**Problem description:**
Could you return every line of the records below that contains the word "resolution"?

*-*-*

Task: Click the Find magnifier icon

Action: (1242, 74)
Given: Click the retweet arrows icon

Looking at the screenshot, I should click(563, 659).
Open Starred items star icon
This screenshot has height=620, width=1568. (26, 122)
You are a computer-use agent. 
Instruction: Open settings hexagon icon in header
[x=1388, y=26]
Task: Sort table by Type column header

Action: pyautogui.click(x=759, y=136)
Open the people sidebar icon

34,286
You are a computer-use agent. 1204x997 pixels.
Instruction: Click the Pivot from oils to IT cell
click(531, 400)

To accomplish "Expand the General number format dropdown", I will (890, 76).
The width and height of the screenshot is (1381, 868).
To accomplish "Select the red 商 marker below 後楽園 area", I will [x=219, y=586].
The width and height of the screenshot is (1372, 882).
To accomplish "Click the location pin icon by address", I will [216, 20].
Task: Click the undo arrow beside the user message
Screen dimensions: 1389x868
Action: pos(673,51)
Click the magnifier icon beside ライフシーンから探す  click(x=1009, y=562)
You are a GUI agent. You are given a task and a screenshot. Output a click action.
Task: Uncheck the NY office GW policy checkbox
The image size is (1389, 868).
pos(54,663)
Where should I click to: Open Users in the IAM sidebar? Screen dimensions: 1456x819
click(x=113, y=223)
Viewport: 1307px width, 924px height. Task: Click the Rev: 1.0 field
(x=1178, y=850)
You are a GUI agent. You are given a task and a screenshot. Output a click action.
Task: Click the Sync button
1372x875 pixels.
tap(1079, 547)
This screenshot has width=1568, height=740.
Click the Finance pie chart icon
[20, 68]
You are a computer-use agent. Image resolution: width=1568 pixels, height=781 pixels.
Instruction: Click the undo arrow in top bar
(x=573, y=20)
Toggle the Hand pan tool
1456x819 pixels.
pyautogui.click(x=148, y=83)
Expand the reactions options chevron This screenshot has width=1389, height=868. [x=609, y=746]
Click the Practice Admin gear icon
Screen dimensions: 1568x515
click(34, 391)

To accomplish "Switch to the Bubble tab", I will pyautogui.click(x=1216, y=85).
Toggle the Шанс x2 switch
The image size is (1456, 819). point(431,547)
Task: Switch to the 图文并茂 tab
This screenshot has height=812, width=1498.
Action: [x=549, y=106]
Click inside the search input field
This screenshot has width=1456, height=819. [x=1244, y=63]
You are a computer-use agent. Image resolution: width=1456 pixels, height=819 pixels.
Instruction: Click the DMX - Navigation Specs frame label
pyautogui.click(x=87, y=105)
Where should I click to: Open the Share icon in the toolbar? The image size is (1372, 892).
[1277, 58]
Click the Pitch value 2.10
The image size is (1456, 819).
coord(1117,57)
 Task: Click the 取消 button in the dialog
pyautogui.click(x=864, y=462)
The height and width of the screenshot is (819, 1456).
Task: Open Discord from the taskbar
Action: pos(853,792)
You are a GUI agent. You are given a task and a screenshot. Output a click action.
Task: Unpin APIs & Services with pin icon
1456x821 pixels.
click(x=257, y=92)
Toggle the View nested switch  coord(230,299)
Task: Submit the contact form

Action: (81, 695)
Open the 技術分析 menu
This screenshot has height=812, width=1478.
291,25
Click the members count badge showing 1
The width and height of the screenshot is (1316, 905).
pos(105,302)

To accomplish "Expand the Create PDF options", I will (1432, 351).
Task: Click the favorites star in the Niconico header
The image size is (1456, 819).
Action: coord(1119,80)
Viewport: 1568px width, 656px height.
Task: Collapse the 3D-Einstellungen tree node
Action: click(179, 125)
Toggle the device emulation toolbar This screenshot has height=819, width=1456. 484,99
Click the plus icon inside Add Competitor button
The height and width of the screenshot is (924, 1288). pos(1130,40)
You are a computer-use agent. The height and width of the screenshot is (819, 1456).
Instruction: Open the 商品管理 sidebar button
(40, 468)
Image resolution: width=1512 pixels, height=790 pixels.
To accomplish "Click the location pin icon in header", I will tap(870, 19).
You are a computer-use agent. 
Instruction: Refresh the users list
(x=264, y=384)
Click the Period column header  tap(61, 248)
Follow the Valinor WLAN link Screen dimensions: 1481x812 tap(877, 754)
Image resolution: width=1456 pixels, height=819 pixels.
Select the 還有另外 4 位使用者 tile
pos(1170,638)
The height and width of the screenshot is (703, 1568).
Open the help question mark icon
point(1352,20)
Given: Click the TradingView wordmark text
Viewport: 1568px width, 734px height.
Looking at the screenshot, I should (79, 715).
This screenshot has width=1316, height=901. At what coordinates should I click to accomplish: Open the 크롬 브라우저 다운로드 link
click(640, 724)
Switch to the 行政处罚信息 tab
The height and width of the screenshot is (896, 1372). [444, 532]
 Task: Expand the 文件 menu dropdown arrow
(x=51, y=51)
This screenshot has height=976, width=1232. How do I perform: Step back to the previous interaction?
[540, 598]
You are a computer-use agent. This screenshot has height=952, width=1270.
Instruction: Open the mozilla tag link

*-*-*

**Written answer:**
You are a computer-use agent. Image resolution: width=1568 pixels, height=781 pixels.
You are a computer-use agent. Image resolution: width=1456 pixels, height=819 pixels.
Image resolution: width=1512 pixels, height=790 pixels.
Image resolution: width=1456 pixels, height=819 pixels.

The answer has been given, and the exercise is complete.